### EXERCISE MATERIALS
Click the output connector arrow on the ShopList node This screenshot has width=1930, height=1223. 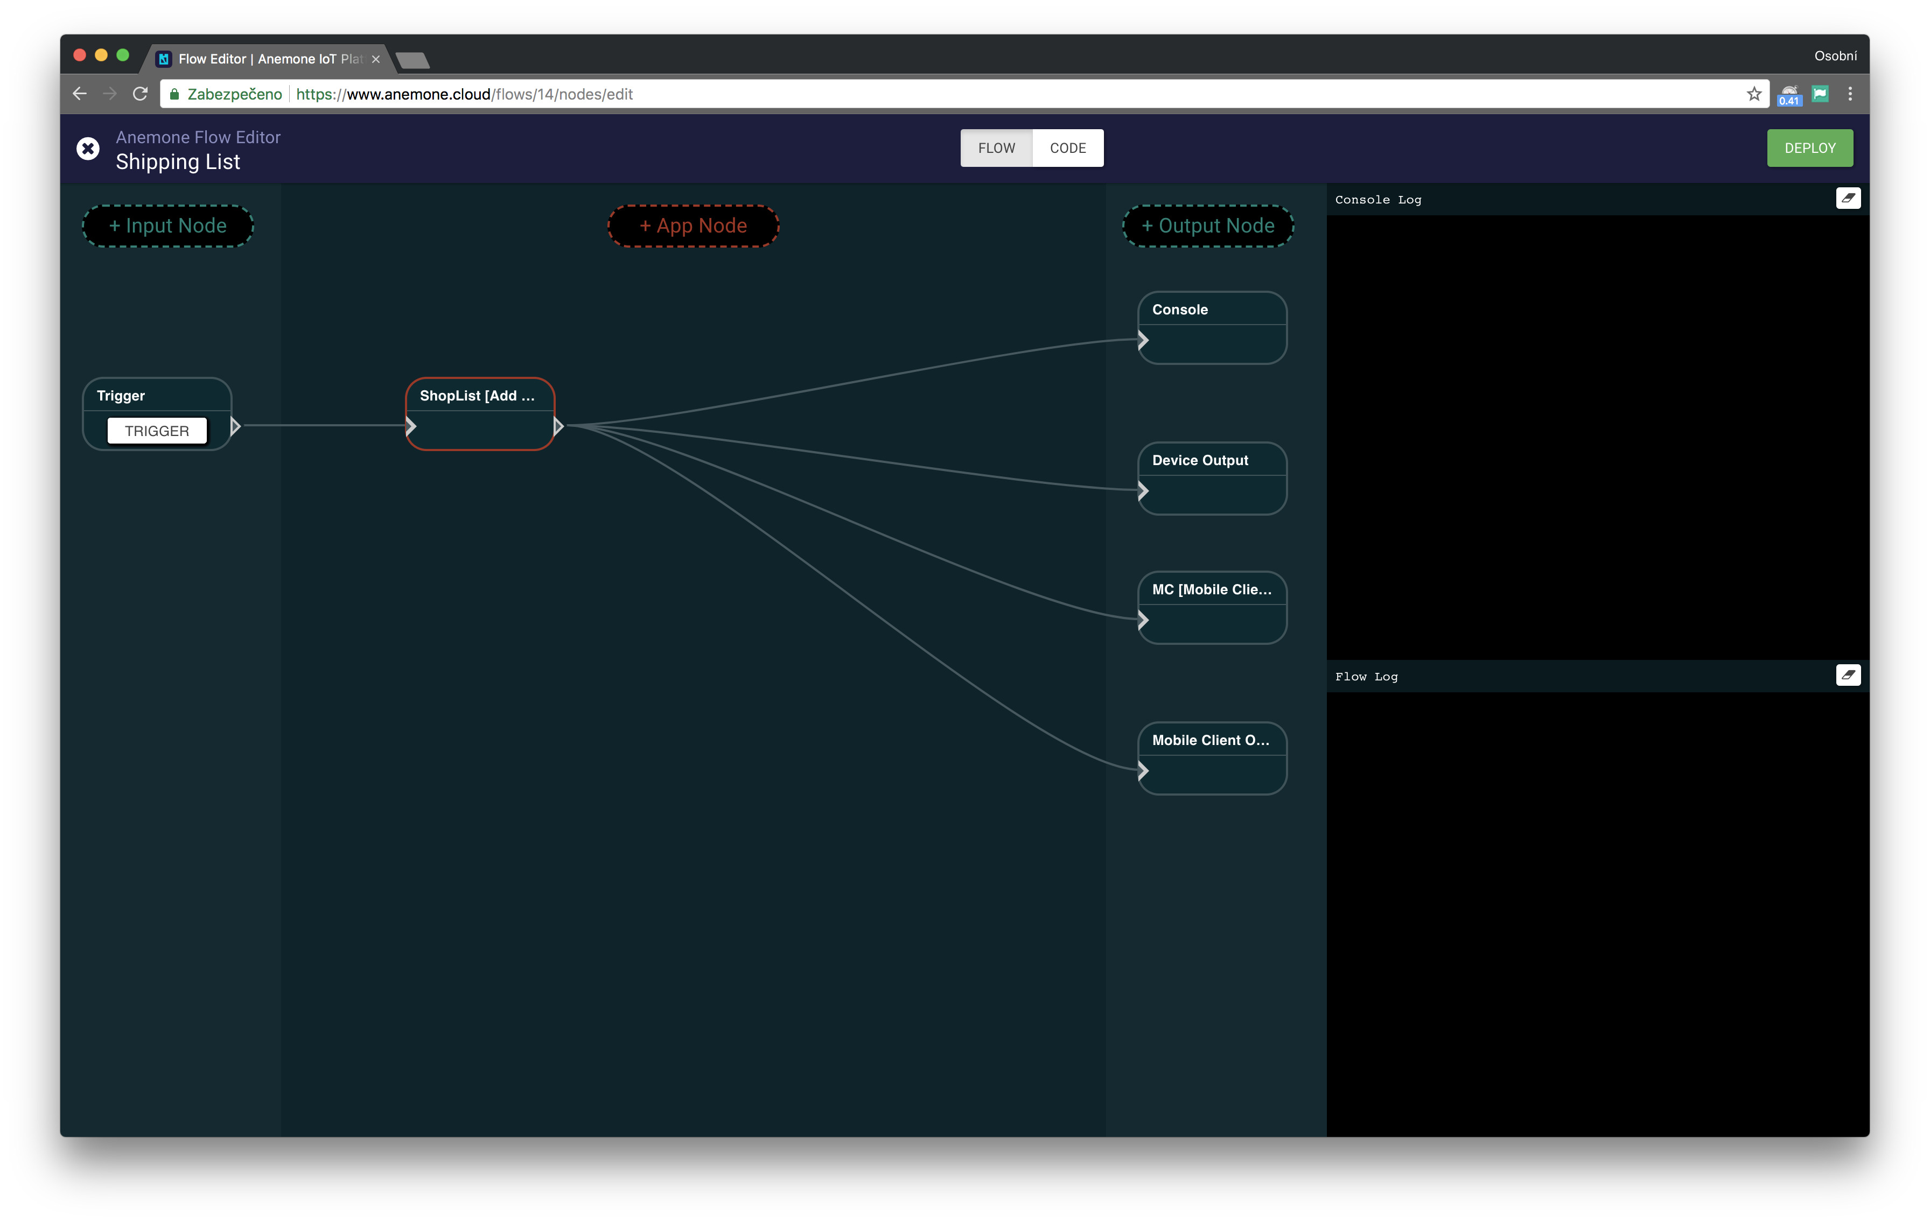tap(559, 427)
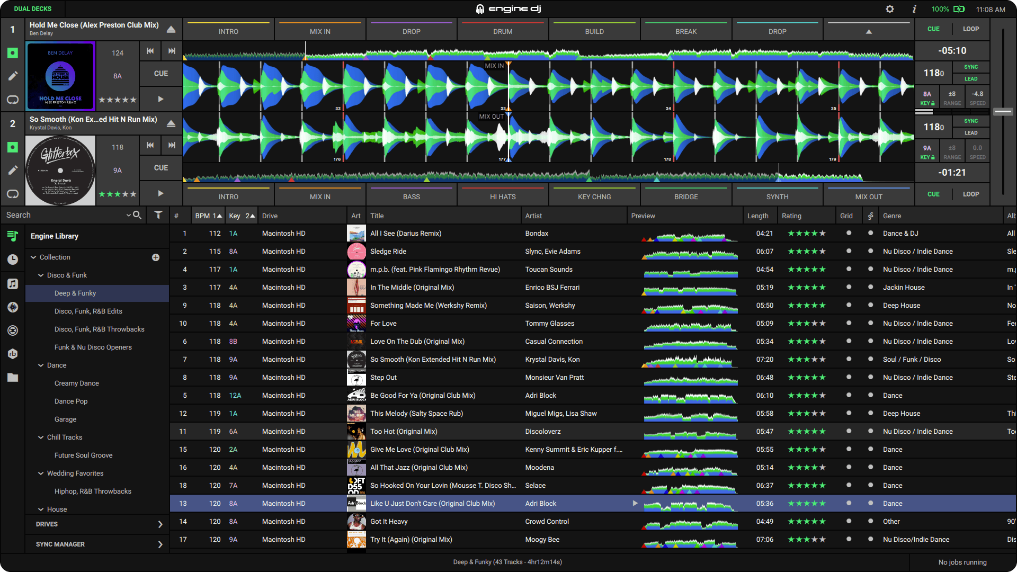
Task: Open the History panel via clock icon
Action: click(13, 260)
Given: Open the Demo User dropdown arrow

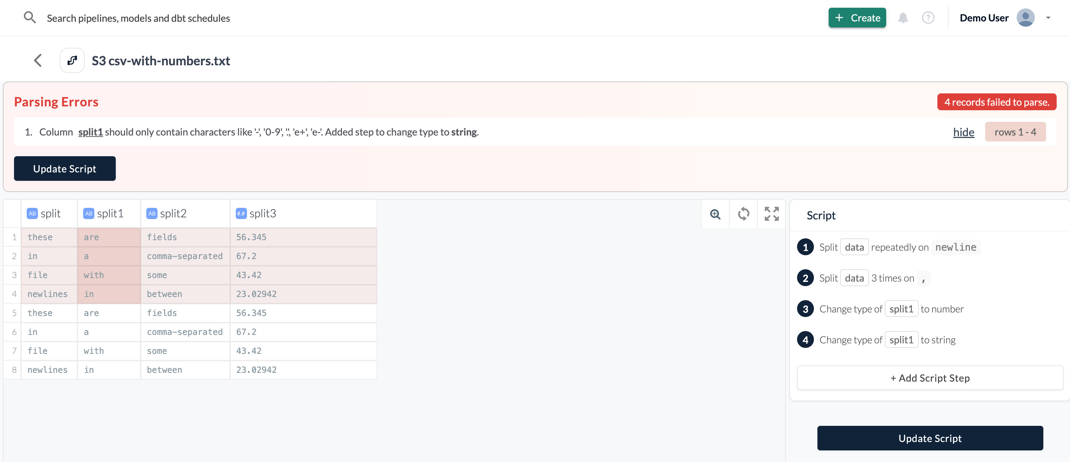Looking at the screenshot, I should tap(1048, 17).
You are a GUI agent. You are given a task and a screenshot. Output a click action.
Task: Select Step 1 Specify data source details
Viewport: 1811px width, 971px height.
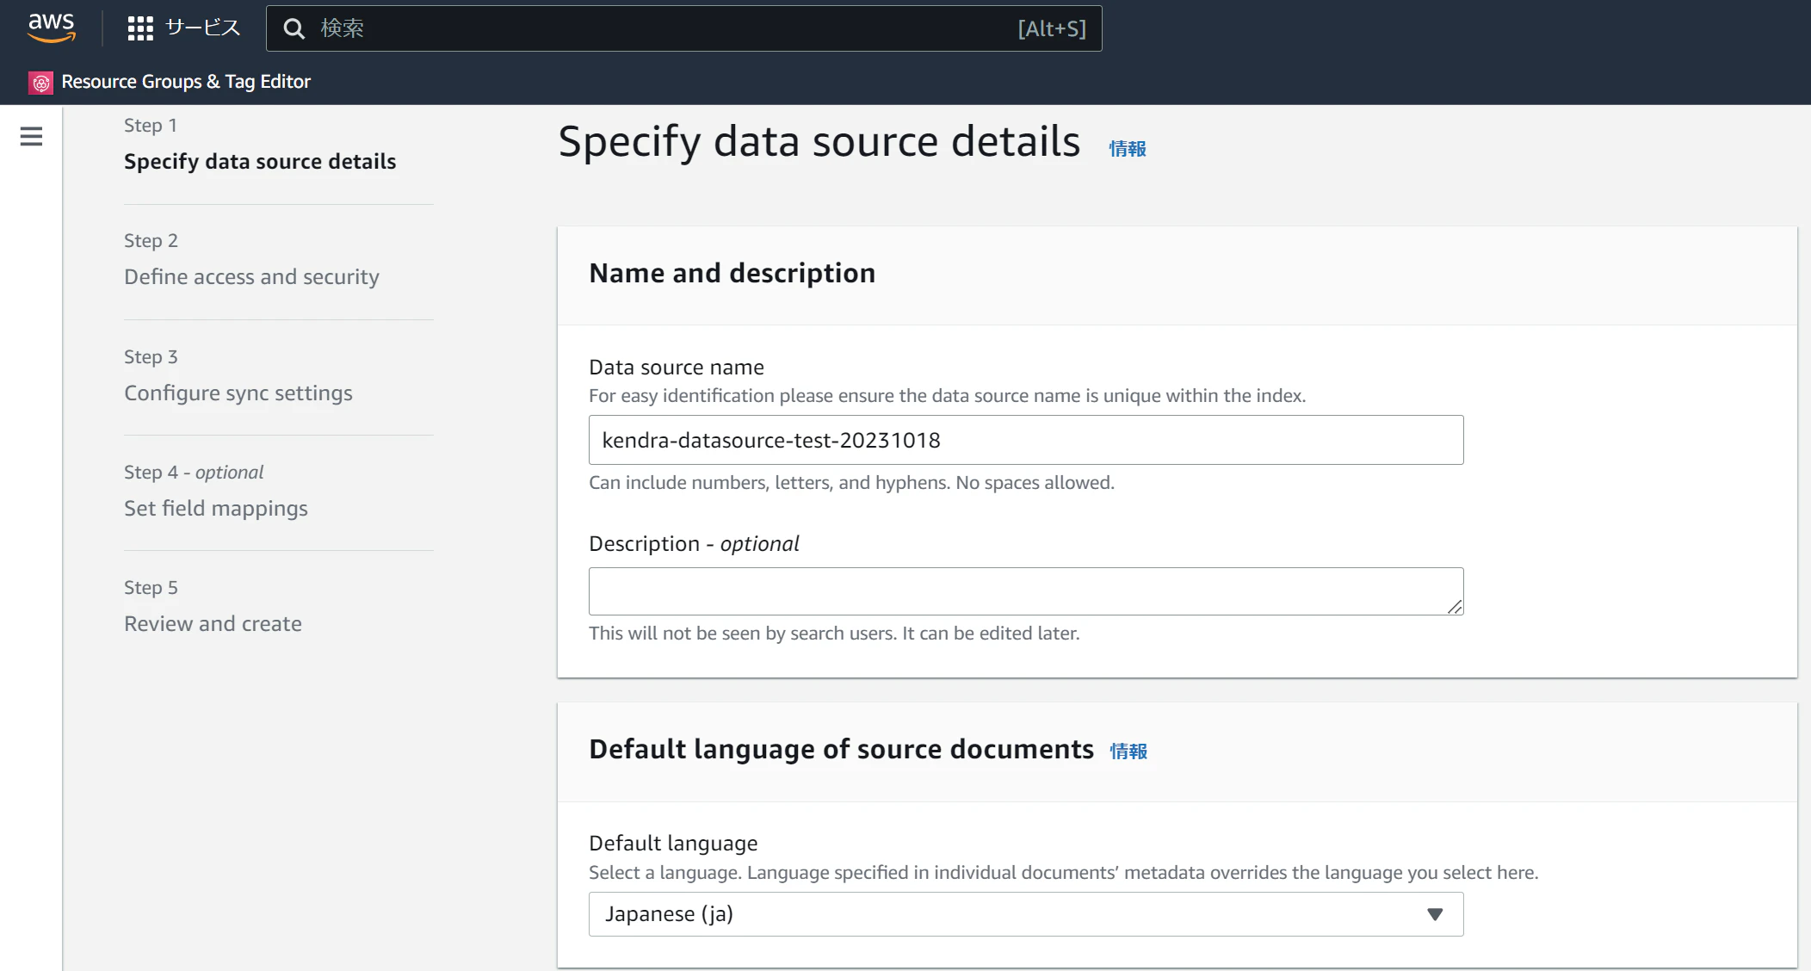pos(260,162)
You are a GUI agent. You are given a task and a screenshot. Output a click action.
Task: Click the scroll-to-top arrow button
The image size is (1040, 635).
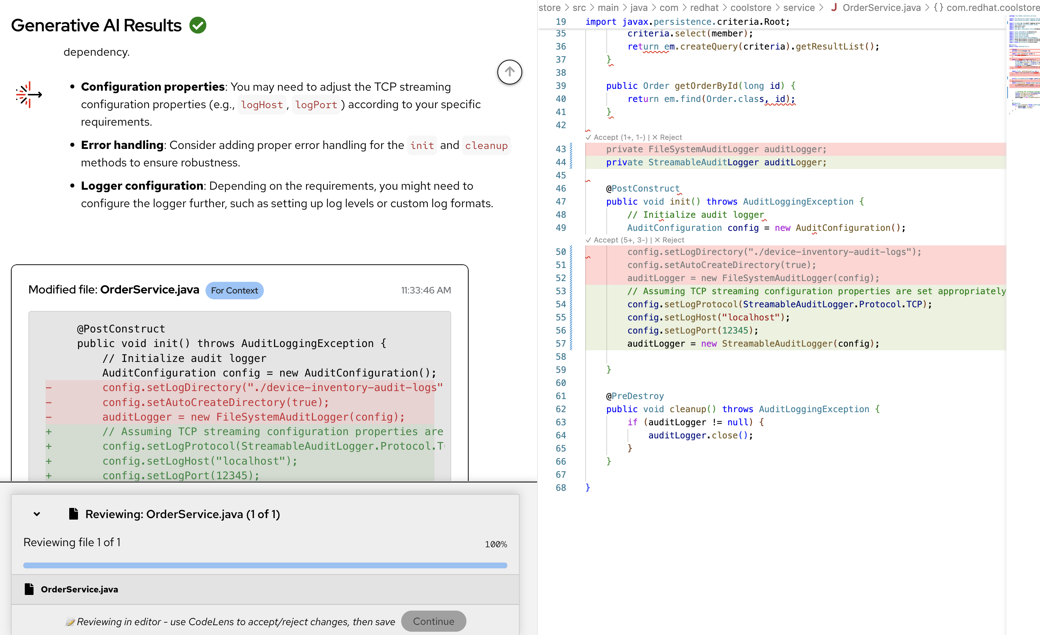509,72
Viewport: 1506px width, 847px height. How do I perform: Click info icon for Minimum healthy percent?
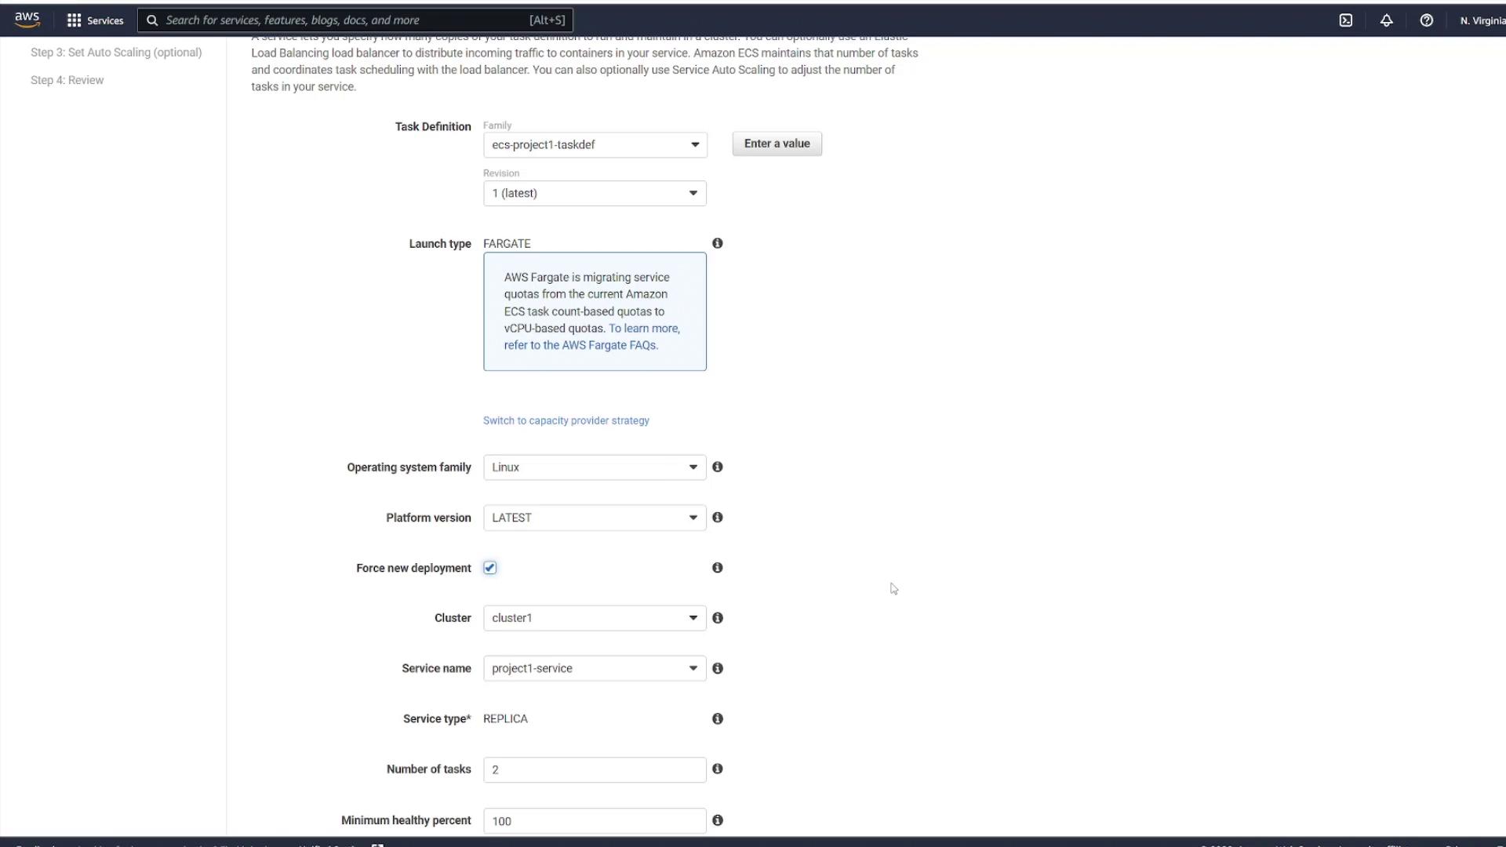click(x=717, y=820)
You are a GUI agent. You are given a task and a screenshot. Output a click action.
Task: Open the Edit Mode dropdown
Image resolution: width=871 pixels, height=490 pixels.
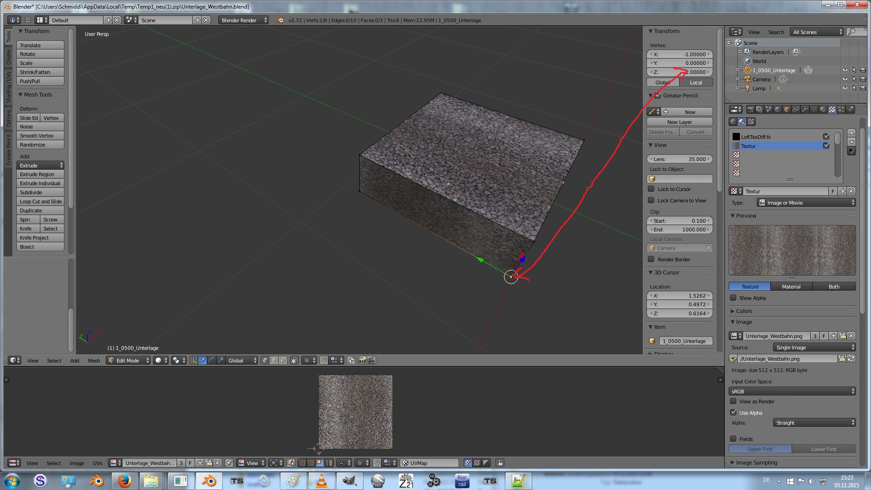click(128, 360)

### EXERCISE REQUIREMENTS
Write out the lines from the line with "Viewport: 1506px width, 847px" through the end of the records exactly; do not include pictures or any other lines.

### SOLUTION
Viewport: 1506px width, 847px height. How do I perform: Click info icon for Minimum healthy percent?
click(x=717, y=820)
You are a GUI agent. You are given a task and a screenshot. Output a click action.
Task: Open the Edit Mode dropdown
Image resolution: width=871 pixels, height=490 pixels.
click(128, 360)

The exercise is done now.